Apple Inc. will be looking to break an inglorious streak Thursday afternoon.
The iPhone maker has seen revenue decline for each of its past four reported quarters, and there are questions heading into its earnings report about whether that stretch will extend to a fifth quarter.
The consensus view calls for Apple
AAPL,
to have eked out positive growth in the all-important holiday period, with the average forecast calling for $118 billion in sales in aggregate, up 0.7% from the $117.2 billion that Apple posted a year before.
Still, the company will be cutting it close, as the December quarter brought continued consumer-spending pressures in China as well as a brief disruption to Apple Watch sales brought about by a patent dispute. While most analysts tracked by FactSet project some sort of revenue growth for Apple, some have forecasts that would imply a decline.
See also: Should Apple investors worry about a Justice Department antitrust lawsuit?
FactSet has quarterly data going back to 1998, and in that span, Apple has never logged five quarters in a row of year-over-year revenue declines.
Wall Street will be most focused on the health of the iPhone business when Apple’s management holds its earnings call — and the Street is particularly interested in iPhone trends in China.
“While concerns around iPhone sales in China have been around since Huawei resurgence, our recent supply chain checks don’t show near-term production cuts for [the December and March] and quarters,” Citi Research analyst Atif Malik wrote recently.
He noted that while Apple’s market share slipped in China during the calendar fourth quarter based on third-party estimates, the company ended up the top smartphone vendor in the country for the year.

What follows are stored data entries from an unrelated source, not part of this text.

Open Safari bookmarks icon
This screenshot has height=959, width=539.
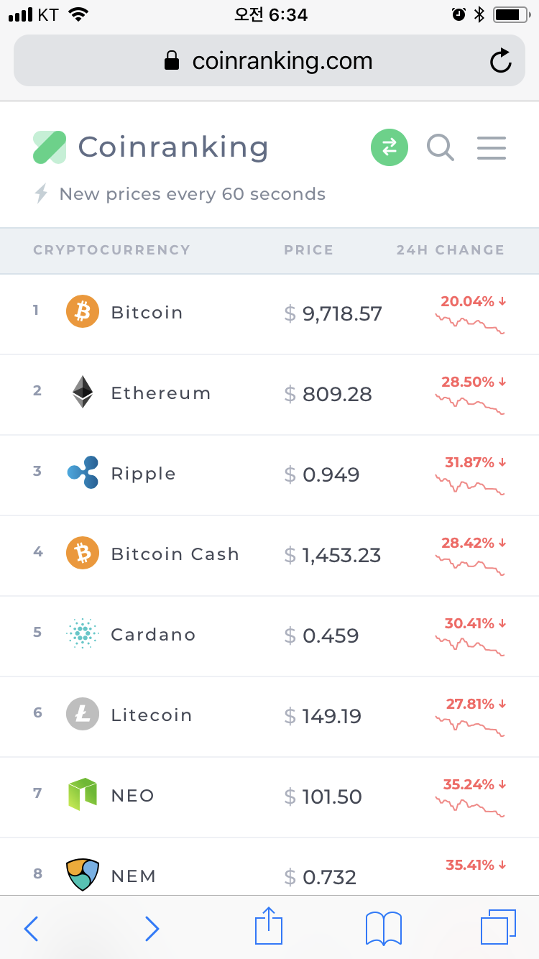384,927
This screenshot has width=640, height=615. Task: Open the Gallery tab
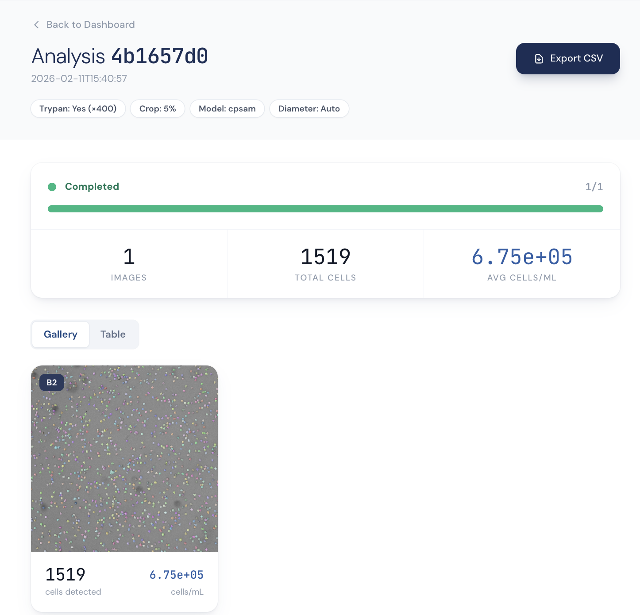[60, 334]
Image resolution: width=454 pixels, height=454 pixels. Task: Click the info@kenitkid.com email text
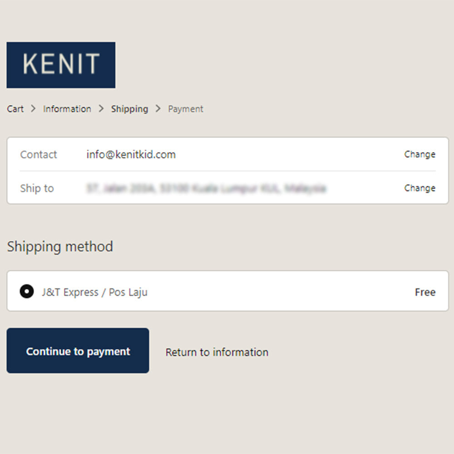(131, 154)
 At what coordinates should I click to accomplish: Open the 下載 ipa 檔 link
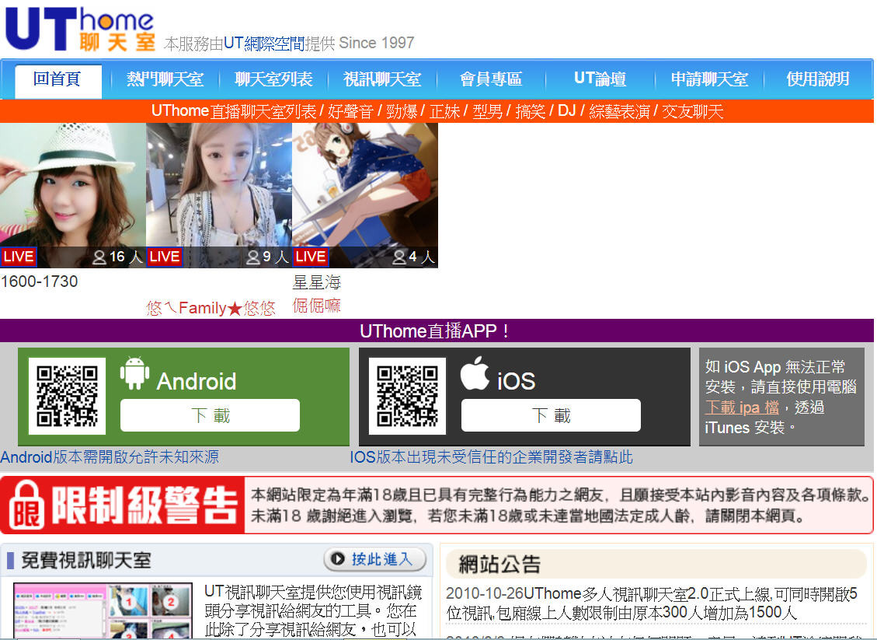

Still, he acknowledged that the “patriotism sentiment” that is helping brands like China’s Technologies Co. “could be a near-term headwind for iPhone sales in China.”
UBS’s David Vogt saw upside potential for overall Apple revenue in the December quarter, “driven by [a 2 million to 3 million] inventory build of iPhone units in China.”
He said that better iPhone performance in the December quarter would come as “a modest relief” but noted that the channel buildup in China “creates risk” for the March quarter.
Evercore ISI’s Amit Daryanani chimed in that Apple had the potential to deliver “modest upside” to overall results for the December quarter and with its March-quarter forecast, especially in light of pressure on the stock so far this year. Apple’s stock has lost about 3% in the year to date, while the S&P 500 is up by the same amount.
“China risk [is] in focus, but we think emerging-market share gains and developed-market [average-selling-rice] uplift should help [the] iPhone stay stable in December and potentially March,” he said.
While iPhones will be the main focal point on the call, investors will also likely want to hear a bit about Apple’s newest device, the $3,499 Vision Pro mixed-reality headset. Whether they get much information there, however, is another story.
See more: Apple’s Vision Pro headset is selling out — but what does that really mean?
Preorders for the Vision Pro kicked off earlier this month, so the device wasn’t a factor in the just-completed quarter. And Apple doesn’t tend to give numerical specifics on some of its “newer” hardware like the Apple Watch and AirPods. More than eight years out from its launch, the Apple Watch still doesn’t get its own line item on Apple’s financials, so Wall Street probably shouldn’t get too excited about the prospect of useful Vision Pro nuggets.